[RECORDS PROVIDED]

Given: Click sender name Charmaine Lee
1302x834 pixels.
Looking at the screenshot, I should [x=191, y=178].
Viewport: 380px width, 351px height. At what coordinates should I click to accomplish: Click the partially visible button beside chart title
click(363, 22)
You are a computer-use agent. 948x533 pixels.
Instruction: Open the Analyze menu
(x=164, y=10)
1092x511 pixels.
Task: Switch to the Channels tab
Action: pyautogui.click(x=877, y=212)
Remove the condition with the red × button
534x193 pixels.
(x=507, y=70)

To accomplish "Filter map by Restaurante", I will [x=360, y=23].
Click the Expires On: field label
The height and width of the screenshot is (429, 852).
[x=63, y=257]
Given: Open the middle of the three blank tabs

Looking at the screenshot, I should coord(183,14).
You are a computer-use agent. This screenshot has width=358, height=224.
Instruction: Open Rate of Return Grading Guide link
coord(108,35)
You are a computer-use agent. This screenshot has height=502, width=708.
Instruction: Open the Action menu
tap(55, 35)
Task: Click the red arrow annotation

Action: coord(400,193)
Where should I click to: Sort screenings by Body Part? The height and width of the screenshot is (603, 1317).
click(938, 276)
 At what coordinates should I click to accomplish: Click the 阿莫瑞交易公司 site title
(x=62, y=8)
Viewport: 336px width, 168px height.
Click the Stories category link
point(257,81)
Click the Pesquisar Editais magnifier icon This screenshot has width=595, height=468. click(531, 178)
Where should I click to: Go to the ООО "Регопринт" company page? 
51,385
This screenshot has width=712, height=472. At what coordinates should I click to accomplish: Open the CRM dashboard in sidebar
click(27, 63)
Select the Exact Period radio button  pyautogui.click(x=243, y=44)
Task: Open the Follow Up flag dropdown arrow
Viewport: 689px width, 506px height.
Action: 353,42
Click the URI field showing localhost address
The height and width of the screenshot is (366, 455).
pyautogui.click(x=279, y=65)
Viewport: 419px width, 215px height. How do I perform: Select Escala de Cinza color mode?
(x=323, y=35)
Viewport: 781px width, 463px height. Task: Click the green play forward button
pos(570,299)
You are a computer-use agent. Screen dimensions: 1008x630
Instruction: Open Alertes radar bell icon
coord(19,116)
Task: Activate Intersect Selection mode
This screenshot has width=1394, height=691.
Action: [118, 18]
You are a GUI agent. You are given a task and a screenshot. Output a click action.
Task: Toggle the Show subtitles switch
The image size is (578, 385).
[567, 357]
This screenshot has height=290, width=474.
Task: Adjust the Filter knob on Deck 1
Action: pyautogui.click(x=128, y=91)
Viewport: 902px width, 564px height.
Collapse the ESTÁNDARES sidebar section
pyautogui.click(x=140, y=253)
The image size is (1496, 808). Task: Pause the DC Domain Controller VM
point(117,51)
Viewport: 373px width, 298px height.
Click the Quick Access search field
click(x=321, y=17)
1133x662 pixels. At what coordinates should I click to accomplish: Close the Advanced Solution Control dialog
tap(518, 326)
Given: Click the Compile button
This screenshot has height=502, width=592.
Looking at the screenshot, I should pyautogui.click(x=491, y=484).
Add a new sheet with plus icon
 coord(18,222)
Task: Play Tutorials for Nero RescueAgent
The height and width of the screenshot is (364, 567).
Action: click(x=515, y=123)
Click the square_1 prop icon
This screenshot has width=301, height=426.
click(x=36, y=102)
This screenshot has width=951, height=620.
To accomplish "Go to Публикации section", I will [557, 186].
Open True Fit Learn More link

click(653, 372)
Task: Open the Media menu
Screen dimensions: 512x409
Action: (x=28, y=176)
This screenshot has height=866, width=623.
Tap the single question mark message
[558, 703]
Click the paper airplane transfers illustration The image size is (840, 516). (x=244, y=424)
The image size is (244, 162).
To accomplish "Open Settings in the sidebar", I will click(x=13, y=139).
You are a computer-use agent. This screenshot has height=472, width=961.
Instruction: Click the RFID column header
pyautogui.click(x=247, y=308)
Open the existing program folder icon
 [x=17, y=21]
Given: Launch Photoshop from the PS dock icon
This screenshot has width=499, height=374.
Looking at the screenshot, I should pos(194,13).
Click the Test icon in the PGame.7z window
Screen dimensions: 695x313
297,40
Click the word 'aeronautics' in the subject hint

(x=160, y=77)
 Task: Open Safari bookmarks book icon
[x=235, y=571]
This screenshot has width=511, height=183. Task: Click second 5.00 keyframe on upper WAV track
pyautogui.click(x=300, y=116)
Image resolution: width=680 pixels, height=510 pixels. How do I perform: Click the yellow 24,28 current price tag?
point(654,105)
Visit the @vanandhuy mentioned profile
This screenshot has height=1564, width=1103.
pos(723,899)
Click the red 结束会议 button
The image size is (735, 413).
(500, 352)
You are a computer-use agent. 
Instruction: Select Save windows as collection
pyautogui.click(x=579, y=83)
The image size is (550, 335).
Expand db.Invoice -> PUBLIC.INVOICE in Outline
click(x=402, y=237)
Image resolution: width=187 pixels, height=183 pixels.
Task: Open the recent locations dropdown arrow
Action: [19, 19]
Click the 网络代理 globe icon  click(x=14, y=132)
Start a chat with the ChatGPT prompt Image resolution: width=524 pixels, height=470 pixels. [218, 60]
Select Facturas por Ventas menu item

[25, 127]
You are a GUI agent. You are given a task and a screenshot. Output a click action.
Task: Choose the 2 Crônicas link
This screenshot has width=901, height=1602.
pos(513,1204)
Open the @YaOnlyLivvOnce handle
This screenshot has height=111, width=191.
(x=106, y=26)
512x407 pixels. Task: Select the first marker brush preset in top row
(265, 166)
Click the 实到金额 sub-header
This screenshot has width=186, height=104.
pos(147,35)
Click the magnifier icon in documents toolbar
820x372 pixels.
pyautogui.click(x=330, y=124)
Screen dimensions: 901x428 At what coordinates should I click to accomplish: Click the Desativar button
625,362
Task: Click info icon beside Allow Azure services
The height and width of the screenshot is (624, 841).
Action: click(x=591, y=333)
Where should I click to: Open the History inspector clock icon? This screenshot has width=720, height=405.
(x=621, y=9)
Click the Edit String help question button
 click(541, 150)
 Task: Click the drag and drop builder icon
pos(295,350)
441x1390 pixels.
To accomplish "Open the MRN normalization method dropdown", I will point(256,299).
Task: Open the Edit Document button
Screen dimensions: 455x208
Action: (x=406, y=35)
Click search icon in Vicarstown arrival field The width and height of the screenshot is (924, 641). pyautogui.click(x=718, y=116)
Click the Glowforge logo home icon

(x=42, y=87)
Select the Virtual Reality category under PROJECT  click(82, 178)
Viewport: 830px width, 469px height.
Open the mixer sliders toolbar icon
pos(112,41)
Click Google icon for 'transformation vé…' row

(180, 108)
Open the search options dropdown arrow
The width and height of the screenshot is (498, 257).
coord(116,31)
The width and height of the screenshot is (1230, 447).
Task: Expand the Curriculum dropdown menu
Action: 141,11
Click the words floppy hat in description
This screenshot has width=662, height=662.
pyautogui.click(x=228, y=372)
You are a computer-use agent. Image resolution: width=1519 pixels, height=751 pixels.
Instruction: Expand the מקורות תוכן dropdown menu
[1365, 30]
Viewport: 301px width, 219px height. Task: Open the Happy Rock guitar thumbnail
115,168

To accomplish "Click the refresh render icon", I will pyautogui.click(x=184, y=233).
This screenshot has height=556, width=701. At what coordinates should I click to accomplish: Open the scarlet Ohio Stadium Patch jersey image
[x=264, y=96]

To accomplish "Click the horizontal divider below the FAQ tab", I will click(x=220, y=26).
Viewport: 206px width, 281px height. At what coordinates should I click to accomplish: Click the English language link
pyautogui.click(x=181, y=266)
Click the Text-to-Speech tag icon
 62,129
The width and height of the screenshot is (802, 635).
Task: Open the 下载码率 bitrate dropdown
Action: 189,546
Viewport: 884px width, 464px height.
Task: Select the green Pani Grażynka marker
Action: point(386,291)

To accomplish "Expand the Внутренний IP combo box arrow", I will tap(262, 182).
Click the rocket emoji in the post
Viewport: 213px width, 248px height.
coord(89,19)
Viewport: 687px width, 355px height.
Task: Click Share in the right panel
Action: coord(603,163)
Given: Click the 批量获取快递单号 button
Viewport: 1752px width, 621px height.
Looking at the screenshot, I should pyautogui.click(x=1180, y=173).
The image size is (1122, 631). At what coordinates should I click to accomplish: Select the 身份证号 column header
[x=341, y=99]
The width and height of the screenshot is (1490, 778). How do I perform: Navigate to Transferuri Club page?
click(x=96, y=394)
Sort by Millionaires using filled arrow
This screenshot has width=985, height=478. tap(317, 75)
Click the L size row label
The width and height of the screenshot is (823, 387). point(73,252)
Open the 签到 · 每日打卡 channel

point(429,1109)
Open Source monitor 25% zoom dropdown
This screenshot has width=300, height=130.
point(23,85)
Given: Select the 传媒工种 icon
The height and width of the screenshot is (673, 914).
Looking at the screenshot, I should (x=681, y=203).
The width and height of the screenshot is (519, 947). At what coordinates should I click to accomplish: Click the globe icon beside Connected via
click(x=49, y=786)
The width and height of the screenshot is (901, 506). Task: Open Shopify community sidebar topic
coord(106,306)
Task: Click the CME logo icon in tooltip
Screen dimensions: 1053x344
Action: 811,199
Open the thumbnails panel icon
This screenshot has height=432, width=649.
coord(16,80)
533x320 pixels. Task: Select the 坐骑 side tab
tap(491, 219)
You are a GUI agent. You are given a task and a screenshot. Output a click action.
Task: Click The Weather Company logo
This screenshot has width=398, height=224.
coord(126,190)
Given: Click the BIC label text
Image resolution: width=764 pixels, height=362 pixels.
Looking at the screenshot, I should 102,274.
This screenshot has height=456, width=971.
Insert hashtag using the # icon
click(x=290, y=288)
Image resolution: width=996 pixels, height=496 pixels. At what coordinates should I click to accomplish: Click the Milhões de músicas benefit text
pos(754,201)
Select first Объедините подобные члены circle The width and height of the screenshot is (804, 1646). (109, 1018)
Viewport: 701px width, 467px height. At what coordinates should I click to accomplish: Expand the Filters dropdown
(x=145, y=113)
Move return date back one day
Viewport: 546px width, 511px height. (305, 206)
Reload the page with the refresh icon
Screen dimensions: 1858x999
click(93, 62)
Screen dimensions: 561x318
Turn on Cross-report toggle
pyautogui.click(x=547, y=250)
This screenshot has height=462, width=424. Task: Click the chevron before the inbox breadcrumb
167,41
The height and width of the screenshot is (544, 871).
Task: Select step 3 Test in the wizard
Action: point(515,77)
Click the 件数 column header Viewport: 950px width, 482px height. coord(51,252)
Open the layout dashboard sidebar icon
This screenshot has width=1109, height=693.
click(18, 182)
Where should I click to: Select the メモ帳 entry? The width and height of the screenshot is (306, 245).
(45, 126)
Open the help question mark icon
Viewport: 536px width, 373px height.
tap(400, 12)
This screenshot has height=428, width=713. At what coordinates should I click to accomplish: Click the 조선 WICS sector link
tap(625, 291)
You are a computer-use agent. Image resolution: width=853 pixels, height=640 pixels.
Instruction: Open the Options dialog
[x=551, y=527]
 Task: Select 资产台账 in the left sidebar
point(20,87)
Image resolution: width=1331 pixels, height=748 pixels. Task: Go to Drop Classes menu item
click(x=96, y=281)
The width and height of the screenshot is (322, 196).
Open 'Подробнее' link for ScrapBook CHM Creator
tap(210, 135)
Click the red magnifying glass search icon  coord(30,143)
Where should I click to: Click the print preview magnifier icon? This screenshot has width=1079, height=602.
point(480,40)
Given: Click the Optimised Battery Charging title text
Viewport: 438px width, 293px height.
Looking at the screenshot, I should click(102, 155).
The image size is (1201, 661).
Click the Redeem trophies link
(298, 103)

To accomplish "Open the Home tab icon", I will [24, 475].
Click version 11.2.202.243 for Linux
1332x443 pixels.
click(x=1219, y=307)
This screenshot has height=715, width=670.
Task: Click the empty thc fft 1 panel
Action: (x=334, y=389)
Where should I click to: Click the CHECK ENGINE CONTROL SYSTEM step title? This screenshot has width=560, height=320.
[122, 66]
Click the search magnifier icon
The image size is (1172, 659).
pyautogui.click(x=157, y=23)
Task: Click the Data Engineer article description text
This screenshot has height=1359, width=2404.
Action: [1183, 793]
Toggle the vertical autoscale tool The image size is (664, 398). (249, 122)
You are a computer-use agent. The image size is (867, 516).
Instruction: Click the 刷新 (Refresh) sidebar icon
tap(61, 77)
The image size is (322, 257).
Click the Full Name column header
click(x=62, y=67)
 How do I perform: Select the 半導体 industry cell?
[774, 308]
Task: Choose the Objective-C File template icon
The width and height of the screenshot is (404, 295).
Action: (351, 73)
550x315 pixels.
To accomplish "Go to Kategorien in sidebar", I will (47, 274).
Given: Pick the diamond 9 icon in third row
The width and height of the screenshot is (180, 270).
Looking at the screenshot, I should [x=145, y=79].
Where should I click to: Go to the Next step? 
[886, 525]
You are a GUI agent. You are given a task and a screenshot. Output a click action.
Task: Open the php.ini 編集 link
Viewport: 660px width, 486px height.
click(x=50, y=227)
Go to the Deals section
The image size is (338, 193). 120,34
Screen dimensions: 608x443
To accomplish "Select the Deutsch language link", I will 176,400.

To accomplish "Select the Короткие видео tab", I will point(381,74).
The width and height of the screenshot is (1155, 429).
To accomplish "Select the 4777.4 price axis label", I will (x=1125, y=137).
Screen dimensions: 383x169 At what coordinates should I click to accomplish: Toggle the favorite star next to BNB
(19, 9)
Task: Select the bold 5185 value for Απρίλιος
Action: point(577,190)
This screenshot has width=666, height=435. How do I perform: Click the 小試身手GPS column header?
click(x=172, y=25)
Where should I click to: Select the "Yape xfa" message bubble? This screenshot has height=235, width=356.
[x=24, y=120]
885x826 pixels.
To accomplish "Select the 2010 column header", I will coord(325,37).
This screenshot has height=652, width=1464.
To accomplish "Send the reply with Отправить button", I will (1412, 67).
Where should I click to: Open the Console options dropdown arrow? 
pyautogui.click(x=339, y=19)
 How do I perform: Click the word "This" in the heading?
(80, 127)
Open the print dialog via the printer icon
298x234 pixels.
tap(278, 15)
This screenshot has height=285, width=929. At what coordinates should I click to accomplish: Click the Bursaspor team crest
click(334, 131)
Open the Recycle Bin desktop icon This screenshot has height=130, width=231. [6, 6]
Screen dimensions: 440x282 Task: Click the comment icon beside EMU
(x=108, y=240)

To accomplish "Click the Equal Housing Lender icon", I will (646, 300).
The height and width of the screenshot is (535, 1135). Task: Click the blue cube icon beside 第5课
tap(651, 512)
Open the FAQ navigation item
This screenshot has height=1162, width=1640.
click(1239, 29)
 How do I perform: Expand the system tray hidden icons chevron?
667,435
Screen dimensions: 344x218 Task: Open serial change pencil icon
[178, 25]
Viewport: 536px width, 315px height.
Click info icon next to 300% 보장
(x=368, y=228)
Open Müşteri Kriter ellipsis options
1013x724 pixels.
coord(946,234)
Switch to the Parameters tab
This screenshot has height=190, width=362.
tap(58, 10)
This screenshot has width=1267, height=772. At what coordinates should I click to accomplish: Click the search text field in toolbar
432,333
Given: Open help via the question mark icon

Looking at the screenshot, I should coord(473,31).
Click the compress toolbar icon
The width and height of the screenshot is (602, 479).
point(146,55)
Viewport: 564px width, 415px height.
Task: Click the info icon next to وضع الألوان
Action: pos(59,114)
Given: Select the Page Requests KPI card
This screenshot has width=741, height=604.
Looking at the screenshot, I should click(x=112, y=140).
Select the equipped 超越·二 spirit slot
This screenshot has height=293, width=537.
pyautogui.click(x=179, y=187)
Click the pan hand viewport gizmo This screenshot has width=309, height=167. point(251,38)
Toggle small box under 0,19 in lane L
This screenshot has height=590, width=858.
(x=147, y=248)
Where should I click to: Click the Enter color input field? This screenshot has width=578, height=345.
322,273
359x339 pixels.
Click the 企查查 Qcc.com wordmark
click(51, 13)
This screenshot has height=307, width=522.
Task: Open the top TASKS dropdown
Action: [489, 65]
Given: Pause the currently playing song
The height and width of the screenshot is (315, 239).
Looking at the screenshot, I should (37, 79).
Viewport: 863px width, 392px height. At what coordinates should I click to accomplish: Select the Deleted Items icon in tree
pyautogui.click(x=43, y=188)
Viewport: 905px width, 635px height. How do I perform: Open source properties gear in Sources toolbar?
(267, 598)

[/RECORDS PROVIDED]

**WHAT YOU SHOULD DO**
Where the string "computer" appears in a line of the listing, copy that line.

**RESPONSE TO THIS TASK**
You are a computer-use agent. 948x533 pixels.
You are a computer-use agent. This screenshot has width=358, height=224.
You are a computer-use agent. This screenshot has height=502, width=708.
You are a computer-use agent. Screen dimensions: 1008x630
You are a computer-use agent. This screenshot has height=472, width=961.
You are a computer-use agent. 
You are a computer-use agent. Image resolution: width=1519 pixels, height=751 pixels.
You are a computer-use agent. Image resolution: width=853 pixels, height=640 pixels.
You are a computer-use agent. The image size is (867, 516).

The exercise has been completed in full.